# Bareboat Options In Sardinia (North / Arcipelago di La Maddalena)



## 140Lbs (Apr 6, 2010)

Hi Sailnet Community!

Some friends and I are interested in bareboating around the Arcipelago di La Maddalena area North of Sardinia this June/early July (2017). We're open to other locations but from my preliminary research, the Maddalena Marine park seems closest to fitting our type of cruise. We like snorkeling, lots of white sand beaches, secluded anchorages (or just not overcrowded), and cooking gourmet food / or having it cooked for us and good wine.
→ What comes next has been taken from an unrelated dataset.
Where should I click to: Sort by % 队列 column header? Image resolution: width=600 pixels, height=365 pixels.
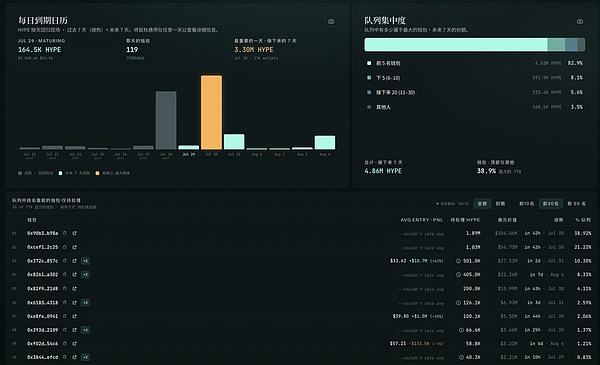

Exploring towns and historical locations (ruins or the like) is also a plus but a little lower on the priority list. And hey...sailing is pretty awesome too!

I think Sailnet has a policy that you can't recommend companies, but if anyone knows a list or some resource where we could find a few options for the area...we'd appreciate it. The places I'm finding seem a bit too overpriced. Sunsail has some surprisingly reasonable prices out of Palermo (but we're not sure that fits with what we're looking for in terms of white sand beaches and secluded anchorages). Just having trouble finding competitively priced outfits in Sardinia. 

When we cruised the Cyclades a few years back, we were getting high quotes but finally found a smaller outfit called Fancy Sailing that hooked us up with a great price. Trying to repeat on the other side of the boot.

Any other information about the sailing area and things to consider (places to visit, things to watch out for, nice anchorages, good food, etc. etc.) would be appreciated as well. Or other locations that fit in with the type of cruise we're looking to do.

Thanks for reading!


----------